I was rapt to see a red squirrel. I wasn’t expecting to see one. I know they’re in North America but in my head, they’re from England.

Many paths wind their way through the park. We’d see bike riders and joggers, but a lot of the time we were on our own. This was a Monday, so I wondered what it would be like on a weekend.

Megs looked up the population of Vancouver. I was surprised to hear that it’s smaller than Melbourne! They have around 2.5 million. We’re sitting on 5.3 million. Almost double the size.

I was pleased to see that the park rangers are prepared for fires!

We started to see them all over the place.

It was getting past lunch time. I wanted to get some food in mah belly, to nudge my body along to adjust to a totally opposite time-zone. We were looking for a way back to the café.

It took a lot of map-reading from Megan, who has internet on her phone, to get us back to where we started. (I’m trying the experiment of relying on wifi.)

Remember the ships at the start of the day? By the afternoon they were all lined up. As the clouds began to melt away, Canadians started to emerge from their houses, blinking in the sunlight.

The beach started to fill up with sunbathers, while a couple of intrepid souls were swimming.

One strange thing I noticed was that a lot of older people here use two hiking sticks to get around. You never see this in Australia.

And to finish the photos – I liked this tree growing on the roof of this building.

We walked up the hill (slowly) back to our hotel, where Sharon, our Canada tour group leader, was waiting to meet everyone. It’s a big tour group of 42, of which 36 are Aussies.

I’m not sure how I feel about that.

Dad joke of the day:


  1. IM-PCP

    Glad to see you made it across the ocean to North America!

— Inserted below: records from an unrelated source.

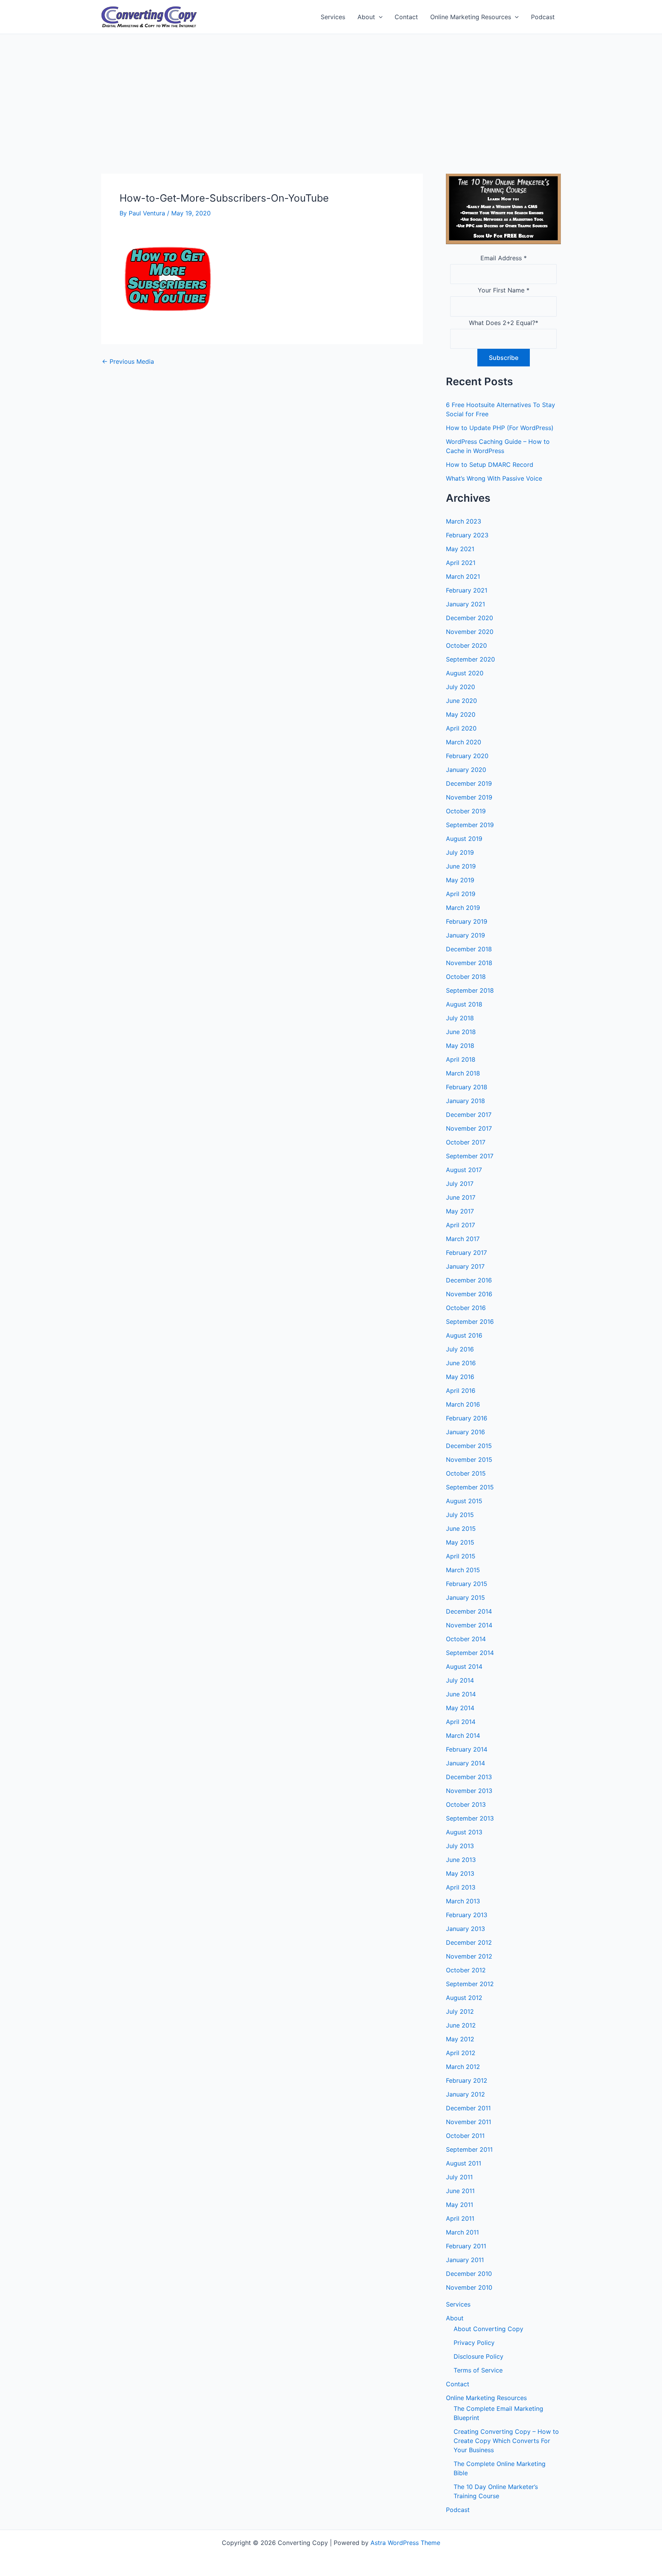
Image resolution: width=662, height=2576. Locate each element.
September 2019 (470, 825)
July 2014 (460, 1680)
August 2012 (464, 1997)
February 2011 (466, 2246)
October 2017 (465, 1142)
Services (333, 17)
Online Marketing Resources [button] (470, 17)
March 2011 (462, 2232)
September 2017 (469, 1156)
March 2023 (463, 521)
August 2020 (464, 673)
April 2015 (460, 1556)
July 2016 (460, 1349)
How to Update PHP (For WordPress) (500, 428)
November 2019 (469, 797)
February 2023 (467, 535)
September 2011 (469, 2149)
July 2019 (460, 852)
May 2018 (460, 1045)
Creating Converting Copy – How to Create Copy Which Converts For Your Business (506, 2441)
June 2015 (461, 1528)
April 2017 (460, 1225)
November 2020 (469, 631)
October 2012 (466, 1970)
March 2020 (463, 742)
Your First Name (503, 290)
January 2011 (465, 2260)
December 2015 (469, 1446)
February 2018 (466, 1087)
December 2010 (469, 2273)
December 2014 (469, 1611)
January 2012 (465, 2094)
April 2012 (460, 2053)
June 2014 (461, 1694)
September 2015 (470, 1487)
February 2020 (467, 756)
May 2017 (460, 1211)
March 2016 (463, 1404)
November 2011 (468, 2122)
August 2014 (464, 1666)
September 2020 (470, 659)
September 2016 (470, 1321)
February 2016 (466, 1418)
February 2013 (466, 1915)
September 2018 (470, 990)
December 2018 (469, 949)
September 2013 (470, 1818)
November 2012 (469, 1956)
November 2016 (469, 1294)
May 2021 (460, 549)
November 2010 (469, 2287)
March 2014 (463, 1735)
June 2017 (460, 1197)
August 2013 (464, 1832)
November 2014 (469, 1625)
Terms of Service (478, 2370)
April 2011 (460, 2218)
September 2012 (470, 1984)
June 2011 (460, 2191)
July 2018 (460, 1018)
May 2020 (460, 714)
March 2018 (463, 1073)
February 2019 (466, 921)
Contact (406, 17)
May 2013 (460, 1873)
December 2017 (469, 1114)
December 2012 (469, 1942)
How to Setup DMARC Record (489, 464)
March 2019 (463, 907)
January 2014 (465, 1763)
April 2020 (461, 728)
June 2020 (461, 700)
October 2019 (466, 811)
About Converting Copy (488, 2329)
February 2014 (466, 1749)
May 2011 (459, 2204)
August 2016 (464, 1335)
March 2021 (463, 576)
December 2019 (469, 783)
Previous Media (128, 361)
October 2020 (466, 645)
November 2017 (469, 1128)
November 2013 (469, 1790)
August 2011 (463, 2163)
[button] (379, 17)
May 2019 (460, 880)
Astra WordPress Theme (405, 2542)
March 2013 (463, 1901)
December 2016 (469, 1280)
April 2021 (460, 562)
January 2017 (465, 1266)
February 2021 (466, 590)
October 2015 (466, 1473)
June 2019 (461, 866)
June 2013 (461, 1859)
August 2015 (464, 1501)
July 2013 (460, 1846)
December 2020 (469, 618)
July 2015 (460, 1515)
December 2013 (469, 1777)
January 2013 (465, 1928)
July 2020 (460, 687)
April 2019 (460, 894)
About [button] (366, 17)
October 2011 (465, 2135)
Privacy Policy (474, 2342)
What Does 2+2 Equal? (503, 323)
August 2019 (464, 838)
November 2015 (469, 1459)
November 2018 (469, 963)
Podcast (543, 17)
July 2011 (459, 2177)
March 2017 (463, 1239)
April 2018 (460, 1059)
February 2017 (466, 1252)
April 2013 (460, 1887)
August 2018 (464, 1004)
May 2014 (460, 1708)
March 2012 (463, 2066)
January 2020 (466, 769)
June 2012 (461, 2025)
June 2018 (461, 1032)
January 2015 (465, 1597)
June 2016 (461, 1363)
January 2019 (465, 935)
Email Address (503, 258)
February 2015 (466, 1584)
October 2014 (466, 1639)
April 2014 (460, 1722)
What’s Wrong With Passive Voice (494, 478)
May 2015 (460, 1542)
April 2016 (460, 1390)
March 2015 (463, 1570)
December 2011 (468, 2108)
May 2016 (460, 1377)
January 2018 (465, 1101)
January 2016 (465, 1432)
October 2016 (466, 1308)
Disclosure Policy (478, 2356)
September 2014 (470, 1653)
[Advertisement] (331, 91)
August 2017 (464, 1170)
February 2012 (466, 2080)
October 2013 (466, 1804)
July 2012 (460, 2011)
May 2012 (460, 2039)
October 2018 (466, 976)
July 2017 (460, 1183)
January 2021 (465, 604)
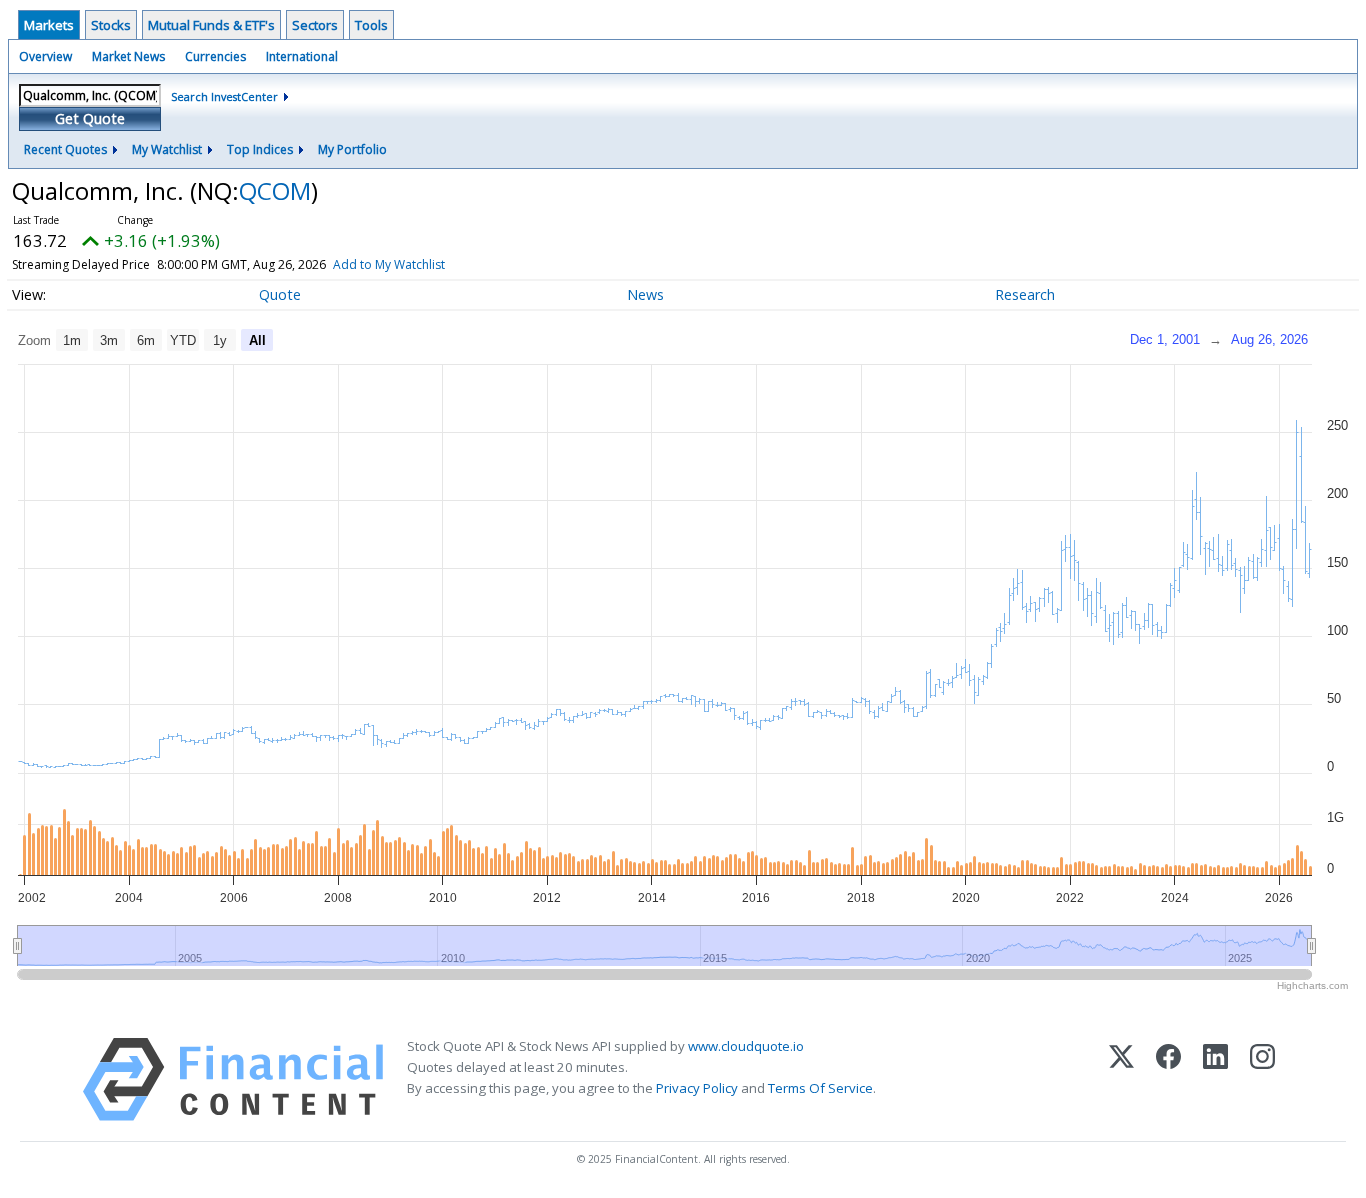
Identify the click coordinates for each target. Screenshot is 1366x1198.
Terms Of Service (820, 1088)
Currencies (215, 56)
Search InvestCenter (224, 96)
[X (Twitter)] (1121, 1079)
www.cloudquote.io (746, 1046)
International (302, 56)
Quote (280, 294)
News (645, 294)
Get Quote (90, 118)
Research (1025, 294)
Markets (49, 25)
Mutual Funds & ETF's (211, 25)
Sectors (315, 25)
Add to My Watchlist (389, 264)
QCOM (275, 190)
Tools (371, 25)
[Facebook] (1168, 1079)
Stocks (111, 25)
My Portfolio (352, 149)
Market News (128, 56)
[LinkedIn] (1215, 1079)
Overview (45, 56)
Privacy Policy (697, 1088)
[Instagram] (1262, 1079)
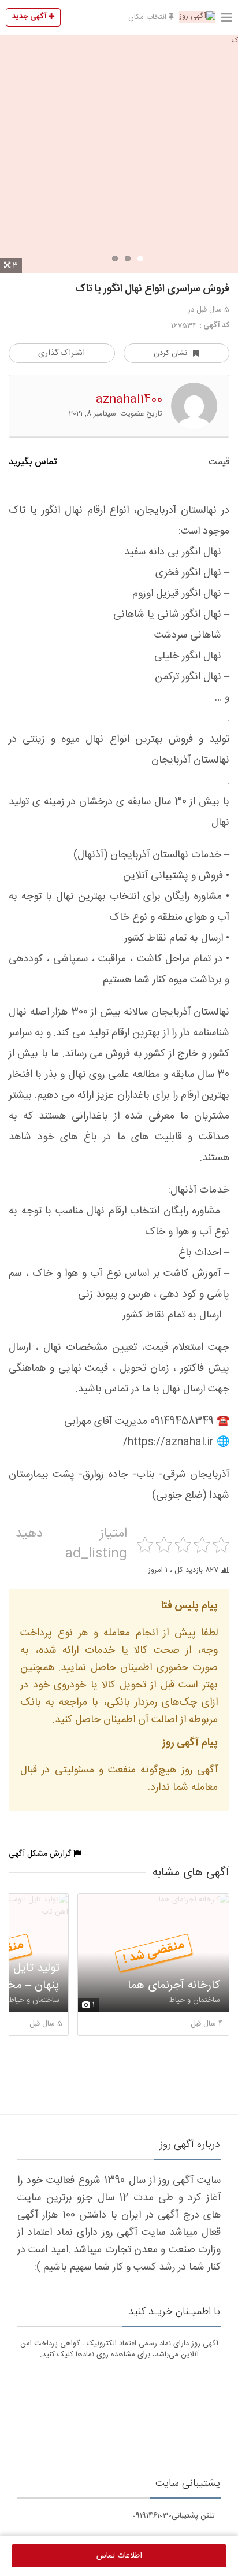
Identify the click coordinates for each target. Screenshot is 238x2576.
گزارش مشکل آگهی (41, 1854)
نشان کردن (170, 353)
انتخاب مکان (148, 17)
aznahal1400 (129, 399)
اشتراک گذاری (61, 353)
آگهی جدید (30, 16)
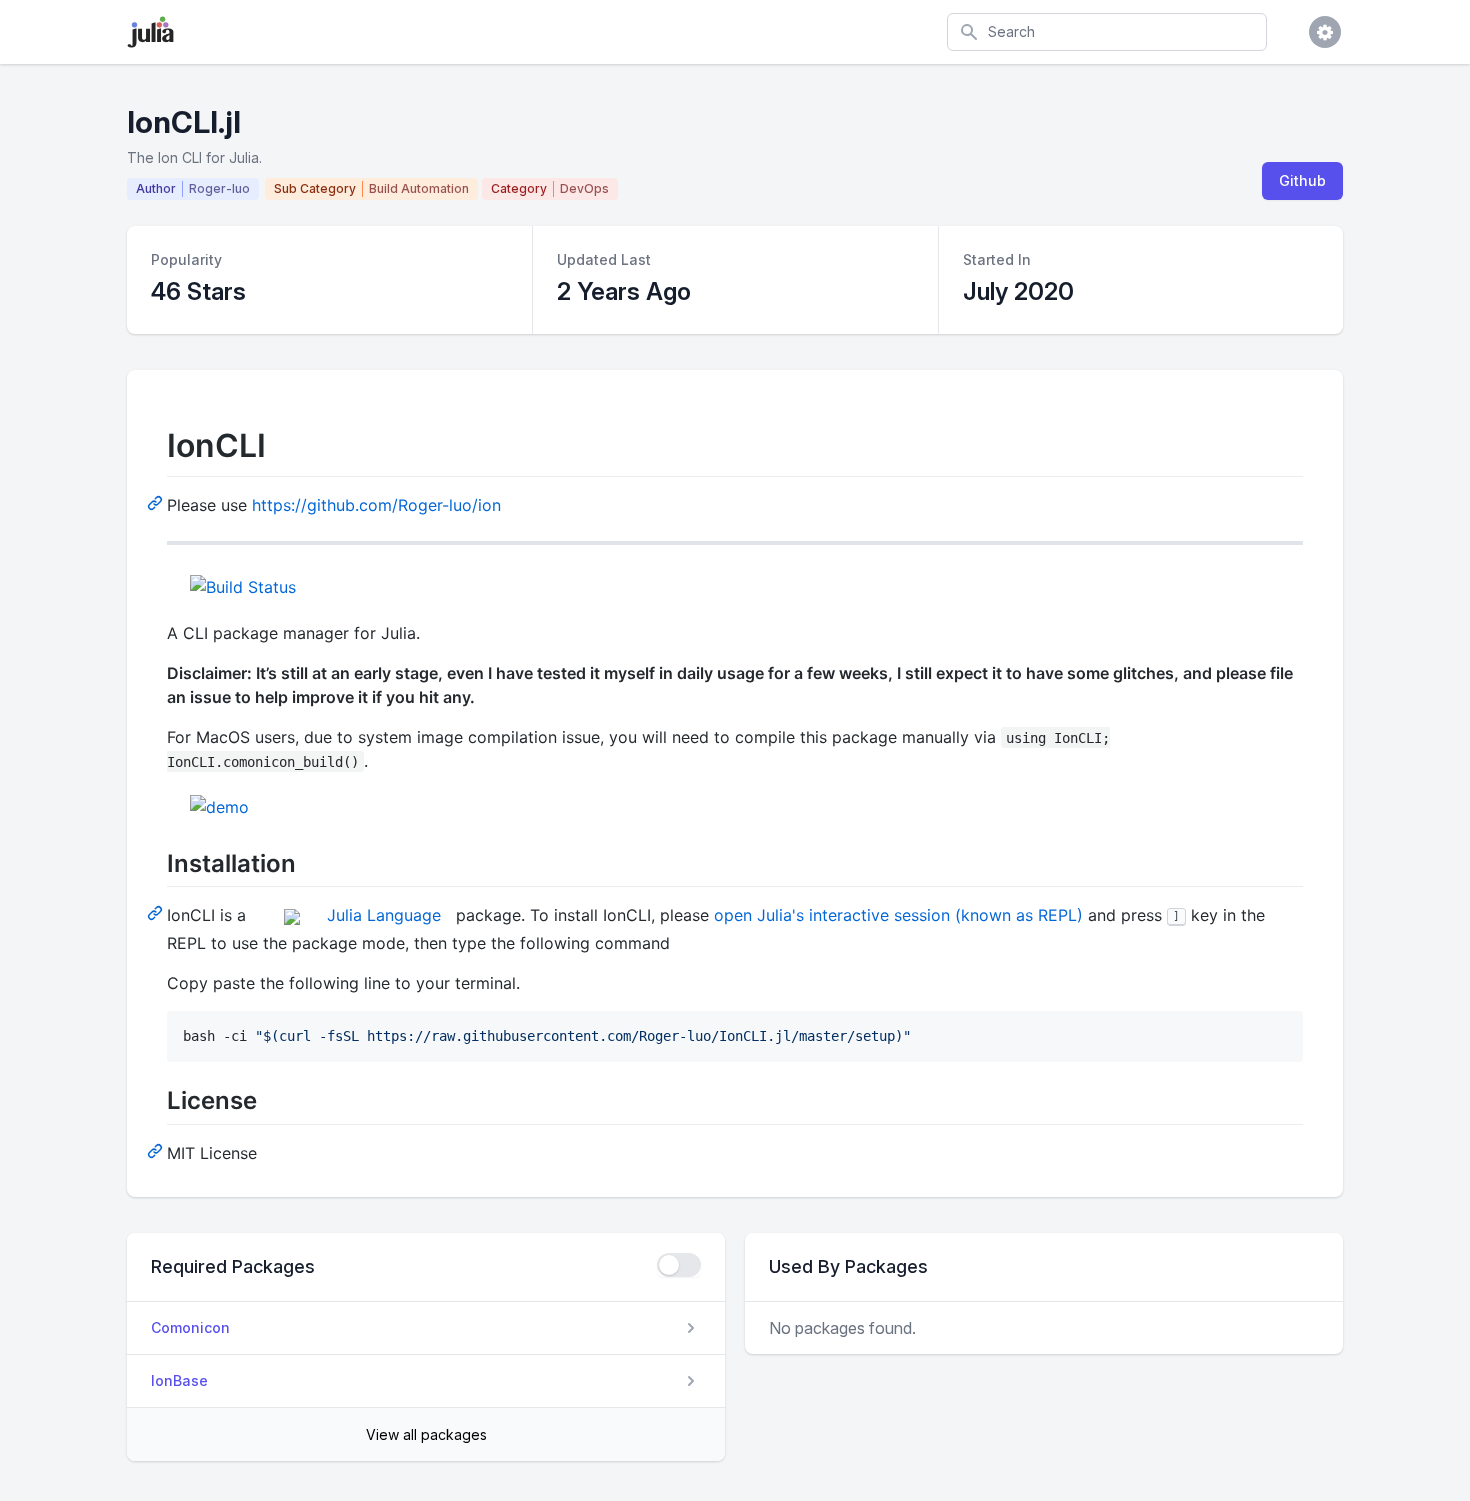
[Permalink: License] (157, 1150)
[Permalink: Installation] (157, 912)
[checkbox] (679, 1265)
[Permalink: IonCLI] (157, 502)
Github (1302, 180)
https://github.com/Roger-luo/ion (376, 505)
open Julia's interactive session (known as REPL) (898, 915)
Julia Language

    Re: water use. Things are changing, but some parts of this continent still have plenty of water. My home state is lushly green with no history of drought (though since some geniuses have decided to sell our local water supply, we will see how long that lasts).

    • FrogdancerJones

      Yes, Thailand also has heaps of water in their toilets and they’re lush and green. The water also goes around the wrong way when you flush. It’s a northern/southern hemisphere thing.

  2. Maureen Carreau

    Welcome to your seventh continent! It’s fun to read your impressions of Canada. The red squirrel is the bane of my garden, along with chipmunks. Water is plentiful in the north, and walking sticks ease the sore knees once you reach a certain age. Have fun on your tour – I’ve never been to Alaska but it’s on the list!

    • FrogdancerJones

      omg… CHIPMUNKS???? I’ll add it to the lidt of bears, moose and elk that I want to see.

  3. sandyg61

    Glad you arrived safely and have started the fun.

  4. Helen

    The pictures I’ve seen of “red” squirrels are really red and they have big pointy ears with long fur on them. I guess there are lots of varieties of them. Your comment about the water in the toilet is so true for us Aussies – and also how they don’t fill a sink to wash up but leave the tap running and wash under the running water. The horror!